**Your task:**
Lines with "size" in the records below: say how many there are, and add nothing.

Stored records:
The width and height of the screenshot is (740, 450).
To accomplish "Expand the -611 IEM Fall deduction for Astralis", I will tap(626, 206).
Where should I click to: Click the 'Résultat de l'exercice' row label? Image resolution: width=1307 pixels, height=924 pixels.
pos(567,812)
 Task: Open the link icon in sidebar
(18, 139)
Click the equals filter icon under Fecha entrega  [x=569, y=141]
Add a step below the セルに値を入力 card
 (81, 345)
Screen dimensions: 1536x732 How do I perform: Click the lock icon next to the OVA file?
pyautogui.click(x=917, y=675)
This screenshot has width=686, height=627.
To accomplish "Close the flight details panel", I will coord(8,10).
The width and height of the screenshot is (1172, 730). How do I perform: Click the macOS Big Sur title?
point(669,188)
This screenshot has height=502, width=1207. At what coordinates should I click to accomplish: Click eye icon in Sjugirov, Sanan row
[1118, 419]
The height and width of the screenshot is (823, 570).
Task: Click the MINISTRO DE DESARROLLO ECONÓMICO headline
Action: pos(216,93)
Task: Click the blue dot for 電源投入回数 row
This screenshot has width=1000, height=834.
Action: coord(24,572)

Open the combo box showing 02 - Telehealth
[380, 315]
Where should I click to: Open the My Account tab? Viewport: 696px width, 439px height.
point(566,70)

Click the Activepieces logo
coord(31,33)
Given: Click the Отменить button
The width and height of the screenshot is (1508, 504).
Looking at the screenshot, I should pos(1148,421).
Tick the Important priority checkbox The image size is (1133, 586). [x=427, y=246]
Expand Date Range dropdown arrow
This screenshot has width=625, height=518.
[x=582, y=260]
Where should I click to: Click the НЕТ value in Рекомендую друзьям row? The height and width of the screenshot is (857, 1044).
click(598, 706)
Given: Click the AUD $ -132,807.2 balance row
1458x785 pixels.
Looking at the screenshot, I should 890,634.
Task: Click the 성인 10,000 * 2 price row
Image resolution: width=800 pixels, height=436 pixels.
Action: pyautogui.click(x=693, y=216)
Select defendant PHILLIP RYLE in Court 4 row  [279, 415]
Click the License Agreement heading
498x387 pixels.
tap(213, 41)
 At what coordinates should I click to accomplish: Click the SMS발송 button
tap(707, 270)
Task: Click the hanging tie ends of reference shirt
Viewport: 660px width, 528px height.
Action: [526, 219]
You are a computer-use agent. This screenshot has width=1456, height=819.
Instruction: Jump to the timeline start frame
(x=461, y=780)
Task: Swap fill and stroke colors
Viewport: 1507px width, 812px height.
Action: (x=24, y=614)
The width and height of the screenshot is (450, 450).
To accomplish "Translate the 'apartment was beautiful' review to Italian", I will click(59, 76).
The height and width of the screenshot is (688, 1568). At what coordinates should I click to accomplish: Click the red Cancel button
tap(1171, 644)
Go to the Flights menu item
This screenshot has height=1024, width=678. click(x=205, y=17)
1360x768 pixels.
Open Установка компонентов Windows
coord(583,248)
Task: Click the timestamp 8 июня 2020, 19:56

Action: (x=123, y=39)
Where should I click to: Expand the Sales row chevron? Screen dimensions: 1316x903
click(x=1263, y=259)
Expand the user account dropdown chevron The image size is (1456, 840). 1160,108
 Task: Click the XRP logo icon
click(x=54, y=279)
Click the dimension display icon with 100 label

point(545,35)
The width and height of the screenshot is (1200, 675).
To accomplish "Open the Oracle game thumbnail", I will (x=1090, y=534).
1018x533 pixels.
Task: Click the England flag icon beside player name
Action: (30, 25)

**Answer box:**
2